__Directions__
• A. Answer these questions about the stiff-legged deadlift text, marking your answers (i), (ii), (iii):
(i) Which three exercises does it name as awkward with heavy weights?
(ii) Which muscles does it say to contract throughout each rep to keep the barbell from drifting?
(iii) What does it say to push backward during the hinging movement to avoid rounding your back?
• B. Please reproduce everything in the stiff-legged deadlift text from "Generally speaking, the" down to "awkward with heavy weights.", word for word.

----- Text extract

3. It allows you to train your hamstring with heavy weights.
Generally speaking, the more weight you lift, the more strength and muscle you gain.
Unfortunately, many hamstring exercises don’t allow you to handle heavy weights.
For example, exercises such as the hamstring curl, hyperextension, and kettlebell swing are great for training the hamstrings, but they’re awkward with heavy weights.
The stiff-leg deadlift, on the other hand, allows you to safely handle heavy weight and progress regularly, which means it’s ideal for building muscle and gaining strength.
Common Stiff-Legged Deadlift Mistakes
1. Allowing the barbell to drift forward.
Letting the barbell drift away from your body increases the odds that you’ll round your back, which can lead to injury. The best ways to avoid this are to focus on keeping the bar close to your body and contracting your upper back and lats throughout each rep.
2. Rounding your back.
Failing to keep your back flat is an error that reduces the effectiveness of the exercise and potentially increases your risk of injury. To avoid rounding your back, focus on pushing your butt backward as you perform the hinging movement to lower the weight.

----------
----- Record extracts

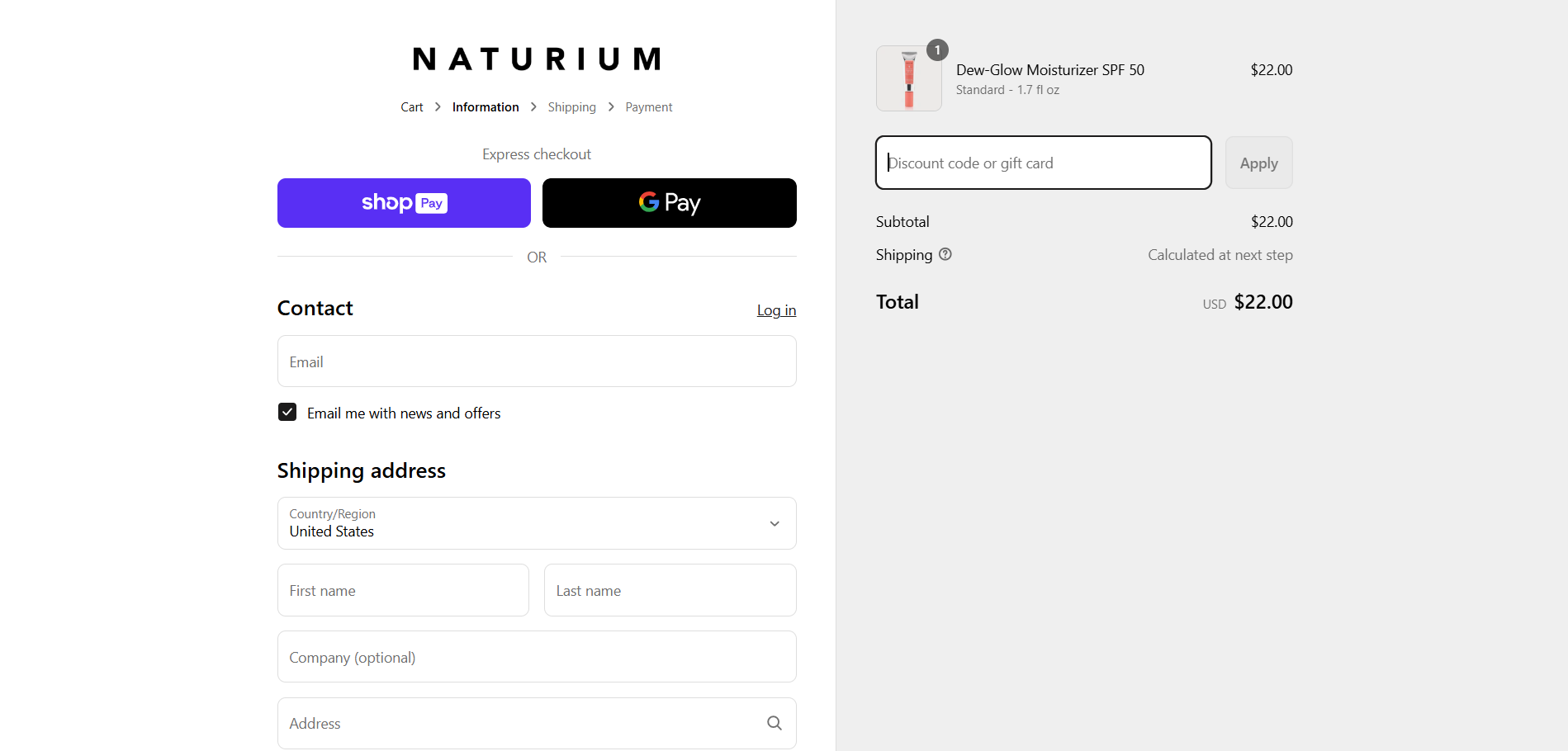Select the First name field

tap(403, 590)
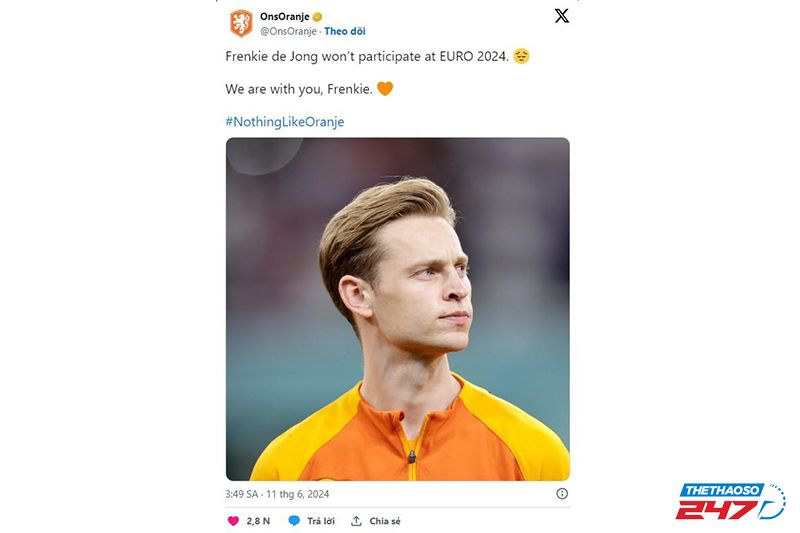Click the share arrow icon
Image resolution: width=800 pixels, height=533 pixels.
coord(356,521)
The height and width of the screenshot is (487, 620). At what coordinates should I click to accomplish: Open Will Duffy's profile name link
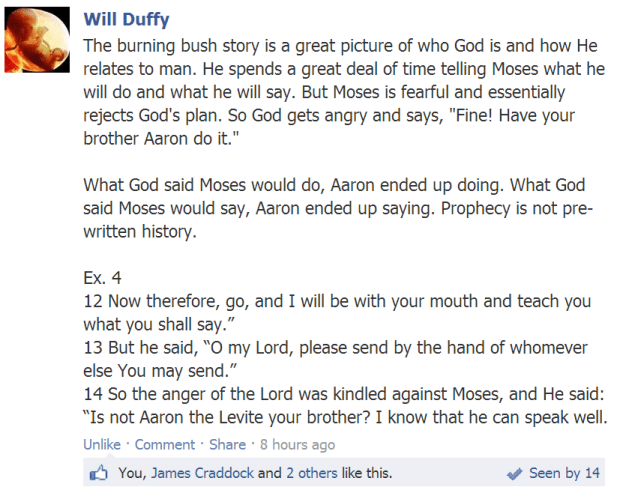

----------

__Answers for the exercise__
• A.
(i) The hamstring curl, hyperextension, and kettlebell swing.
(ii) Your upper back and lats.
(iii) Your butt.

• B.
Generally speaking, the more weight you lift, the more strength and muscle you gain.
Unfortunately, many hamstring exercises don’t allow you to handle heavy weights.
For example, exercises such as the hamstring curl, hyperextension, and kettlebell swing are great for training the hamstrings, but they’re awkward with heavy weights.